The State of MN sued the insulin manufacturers (in 2018 in minnesota vs sanofi aventis) for ‘deceptive drug pricing’. I think that they lost that case because there’s no strong law against price fixing. California and a few other states are gonna try their luck. Some Mayo Docs helped advise the State on that and worked pretty hard on it. case records here We will see how it plays out in California, Kansas, Mississippi, and (i think) Kentucky). Attorney General Bonta Sues Nation's Largest Insulin Makers, Pharmacy Benefit Managers for Illegal Practices, Overcharging Patients | State of California - Department of Justice - Office of the Attorney General

I think that MN passed some leg that that the hospital system cannot charge more for care at a hospital than the going rate at any clinic.

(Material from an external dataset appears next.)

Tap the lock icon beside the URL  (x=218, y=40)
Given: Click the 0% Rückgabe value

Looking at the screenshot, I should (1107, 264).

That really impacts the Mayo. The State believes that current landscape is leading to hospital consolidation (which is leading to a lot of facilities closing their doors). I think there are several bills to try and address this in different ways. https://www.chiefhealthcareexecutive.com/view/minnesota-bill-targets-hospital-mergers-sanford-health-fairview-health-remain-committed-to-deal

At a Federal level, the word on the street is that the legislators want to regulate medicine like a public good (like a utility). But they don’t want to regulate the price of insulin, the price of epinephrine, the price of narcan, etc. all individually. They want one large piece of legislation that regulates everything at once. Tricky to figure out how to do that.